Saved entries
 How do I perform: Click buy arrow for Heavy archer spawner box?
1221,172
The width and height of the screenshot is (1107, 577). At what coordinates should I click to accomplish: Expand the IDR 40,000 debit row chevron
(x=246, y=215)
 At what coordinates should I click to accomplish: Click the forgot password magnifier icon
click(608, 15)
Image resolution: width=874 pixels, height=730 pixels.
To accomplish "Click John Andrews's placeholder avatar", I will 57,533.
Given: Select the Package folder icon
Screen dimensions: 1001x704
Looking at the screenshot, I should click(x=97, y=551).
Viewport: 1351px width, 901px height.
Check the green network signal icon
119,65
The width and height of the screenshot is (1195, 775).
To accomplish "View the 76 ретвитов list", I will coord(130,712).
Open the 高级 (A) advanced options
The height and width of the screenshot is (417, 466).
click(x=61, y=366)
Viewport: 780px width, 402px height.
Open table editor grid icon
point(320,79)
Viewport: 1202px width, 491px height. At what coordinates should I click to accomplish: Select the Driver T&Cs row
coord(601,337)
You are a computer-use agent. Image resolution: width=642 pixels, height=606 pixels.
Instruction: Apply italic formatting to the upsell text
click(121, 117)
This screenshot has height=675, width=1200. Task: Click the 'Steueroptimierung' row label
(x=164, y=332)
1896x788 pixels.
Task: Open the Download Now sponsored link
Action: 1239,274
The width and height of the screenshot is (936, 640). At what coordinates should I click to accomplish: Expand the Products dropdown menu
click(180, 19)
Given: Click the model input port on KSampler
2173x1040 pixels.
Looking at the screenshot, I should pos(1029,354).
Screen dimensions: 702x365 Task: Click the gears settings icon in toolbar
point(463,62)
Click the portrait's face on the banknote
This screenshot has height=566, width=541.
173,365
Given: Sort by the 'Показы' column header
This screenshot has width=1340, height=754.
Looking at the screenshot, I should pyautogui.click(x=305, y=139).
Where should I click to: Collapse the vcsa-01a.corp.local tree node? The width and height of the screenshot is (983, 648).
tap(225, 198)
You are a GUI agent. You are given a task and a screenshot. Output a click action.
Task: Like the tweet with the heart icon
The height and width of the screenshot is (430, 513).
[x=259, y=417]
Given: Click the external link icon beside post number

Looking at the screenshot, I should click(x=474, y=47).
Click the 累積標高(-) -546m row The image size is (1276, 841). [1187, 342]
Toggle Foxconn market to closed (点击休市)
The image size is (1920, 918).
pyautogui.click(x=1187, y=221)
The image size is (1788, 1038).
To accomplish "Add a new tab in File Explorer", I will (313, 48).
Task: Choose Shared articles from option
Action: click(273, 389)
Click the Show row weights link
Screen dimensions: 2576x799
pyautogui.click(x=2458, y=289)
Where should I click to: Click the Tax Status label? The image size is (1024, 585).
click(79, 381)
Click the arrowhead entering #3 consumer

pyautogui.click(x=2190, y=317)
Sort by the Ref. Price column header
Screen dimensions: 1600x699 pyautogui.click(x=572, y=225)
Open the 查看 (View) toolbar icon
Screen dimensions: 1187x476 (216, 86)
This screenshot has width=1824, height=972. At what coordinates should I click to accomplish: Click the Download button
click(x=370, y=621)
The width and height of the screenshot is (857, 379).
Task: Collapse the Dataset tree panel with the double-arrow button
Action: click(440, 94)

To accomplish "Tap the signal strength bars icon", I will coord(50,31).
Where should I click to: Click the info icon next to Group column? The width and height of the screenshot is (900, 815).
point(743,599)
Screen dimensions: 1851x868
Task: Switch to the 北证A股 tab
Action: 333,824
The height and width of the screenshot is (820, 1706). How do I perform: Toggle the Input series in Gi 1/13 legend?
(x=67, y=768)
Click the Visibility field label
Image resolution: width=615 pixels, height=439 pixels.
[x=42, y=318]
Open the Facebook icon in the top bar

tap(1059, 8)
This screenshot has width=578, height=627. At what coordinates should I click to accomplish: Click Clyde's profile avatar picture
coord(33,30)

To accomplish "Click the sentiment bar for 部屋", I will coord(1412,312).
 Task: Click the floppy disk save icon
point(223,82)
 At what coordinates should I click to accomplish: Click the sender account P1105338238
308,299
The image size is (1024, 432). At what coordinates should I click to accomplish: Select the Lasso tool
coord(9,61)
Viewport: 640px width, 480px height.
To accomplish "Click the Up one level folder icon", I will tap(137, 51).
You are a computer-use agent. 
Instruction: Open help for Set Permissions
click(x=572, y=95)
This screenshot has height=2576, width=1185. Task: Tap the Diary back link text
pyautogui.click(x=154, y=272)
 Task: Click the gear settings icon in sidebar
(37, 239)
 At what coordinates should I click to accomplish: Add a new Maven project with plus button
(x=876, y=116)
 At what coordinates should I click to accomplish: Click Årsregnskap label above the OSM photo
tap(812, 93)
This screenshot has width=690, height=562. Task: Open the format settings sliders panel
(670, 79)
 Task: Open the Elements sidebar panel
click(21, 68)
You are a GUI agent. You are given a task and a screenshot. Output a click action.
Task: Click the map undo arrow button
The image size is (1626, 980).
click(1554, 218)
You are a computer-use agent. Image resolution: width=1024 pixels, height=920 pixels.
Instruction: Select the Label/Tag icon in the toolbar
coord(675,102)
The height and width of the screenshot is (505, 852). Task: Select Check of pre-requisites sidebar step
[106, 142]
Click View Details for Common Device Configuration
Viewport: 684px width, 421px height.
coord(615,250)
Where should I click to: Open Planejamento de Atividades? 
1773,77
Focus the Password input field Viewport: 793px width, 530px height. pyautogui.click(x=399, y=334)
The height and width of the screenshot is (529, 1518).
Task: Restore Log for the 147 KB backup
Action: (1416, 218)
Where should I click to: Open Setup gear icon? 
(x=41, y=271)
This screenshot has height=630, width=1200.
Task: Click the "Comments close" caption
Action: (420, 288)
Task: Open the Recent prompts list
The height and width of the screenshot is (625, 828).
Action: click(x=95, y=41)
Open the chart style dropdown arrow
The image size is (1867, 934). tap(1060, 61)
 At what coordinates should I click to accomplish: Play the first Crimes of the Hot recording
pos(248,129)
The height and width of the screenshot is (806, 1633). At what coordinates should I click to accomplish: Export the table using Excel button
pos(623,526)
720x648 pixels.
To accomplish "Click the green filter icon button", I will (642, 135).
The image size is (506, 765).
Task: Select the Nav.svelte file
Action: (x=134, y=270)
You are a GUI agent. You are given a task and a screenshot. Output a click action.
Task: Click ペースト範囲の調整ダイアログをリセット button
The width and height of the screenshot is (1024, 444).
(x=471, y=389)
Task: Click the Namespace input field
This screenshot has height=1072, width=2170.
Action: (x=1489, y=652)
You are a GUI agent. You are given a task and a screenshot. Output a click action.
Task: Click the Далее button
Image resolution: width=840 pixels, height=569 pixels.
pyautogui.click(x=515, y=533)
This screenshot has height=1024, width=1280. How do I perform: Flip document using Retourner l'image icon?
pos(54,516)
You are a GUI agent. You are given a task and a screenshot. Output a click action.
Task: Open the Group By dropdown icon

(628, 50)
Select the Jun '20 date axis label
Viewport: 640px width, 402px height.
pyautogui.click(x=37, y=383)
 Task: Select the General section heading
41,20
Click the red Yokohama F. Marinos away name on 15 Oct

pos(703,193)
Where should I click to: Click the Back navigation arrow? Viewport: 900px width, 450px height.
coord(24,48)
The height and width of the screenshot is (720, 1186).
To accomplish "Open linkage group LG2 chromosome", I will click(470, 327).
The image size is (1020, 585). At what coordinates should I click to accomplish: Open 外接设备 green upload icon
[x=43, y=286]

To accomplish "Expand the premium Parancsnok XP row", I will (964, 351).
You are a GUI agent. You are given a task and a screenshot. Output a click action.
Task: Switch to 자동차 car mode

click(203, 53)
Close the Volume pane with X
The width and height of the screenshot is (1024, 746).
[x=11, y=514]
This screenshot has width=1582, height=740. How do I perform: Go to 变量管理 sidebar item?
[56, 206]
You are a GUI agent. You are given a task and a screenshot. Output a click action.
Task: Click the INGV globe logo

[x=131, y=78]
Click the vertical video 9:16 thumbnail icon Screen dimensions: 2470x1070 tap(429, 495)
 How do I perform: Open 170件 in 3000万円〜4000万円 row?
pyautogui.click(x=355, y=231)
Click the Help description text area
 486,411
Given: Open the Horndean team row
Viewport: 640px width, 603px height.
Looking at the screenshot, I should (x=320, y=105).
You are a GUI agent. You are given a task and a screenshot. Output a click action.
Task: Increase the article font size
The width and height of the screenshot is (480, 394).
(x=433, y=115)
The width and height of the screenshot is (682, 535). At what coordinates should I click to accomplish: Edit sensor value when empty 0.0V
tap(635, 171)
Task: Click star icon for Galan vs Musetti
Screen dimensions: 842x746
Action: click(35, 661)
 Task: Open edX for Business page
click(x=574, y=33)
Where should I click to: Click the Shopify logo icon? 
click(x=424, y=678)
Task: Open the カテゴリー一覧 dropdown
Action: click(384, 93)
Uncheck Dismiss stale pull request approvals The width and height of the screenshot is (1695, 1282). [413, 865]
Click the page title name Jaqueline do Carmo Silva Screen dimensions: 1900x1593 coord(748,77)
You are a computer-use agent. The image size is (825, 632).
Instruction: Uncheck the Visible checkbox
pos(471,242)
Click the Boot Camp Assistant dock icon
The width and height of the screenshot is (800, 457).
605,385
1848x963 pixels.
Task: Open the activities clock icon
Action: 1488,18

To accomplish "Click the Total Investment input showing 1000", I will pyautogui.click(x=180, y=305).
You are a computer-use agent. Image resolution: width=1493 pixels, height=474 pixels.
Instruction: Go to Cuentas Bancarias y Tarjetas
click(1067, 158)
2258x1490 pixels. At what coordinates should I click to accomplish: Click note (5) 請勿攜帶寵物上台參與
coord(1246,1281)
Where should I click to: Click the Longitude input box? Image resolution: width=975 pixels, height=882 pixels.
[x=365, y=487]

### INSTRUCTIONS FOR THE TASK
Determine how many lines in the data contain the string "list", and give the number only.

### RESULT OF THE EXERCISE
2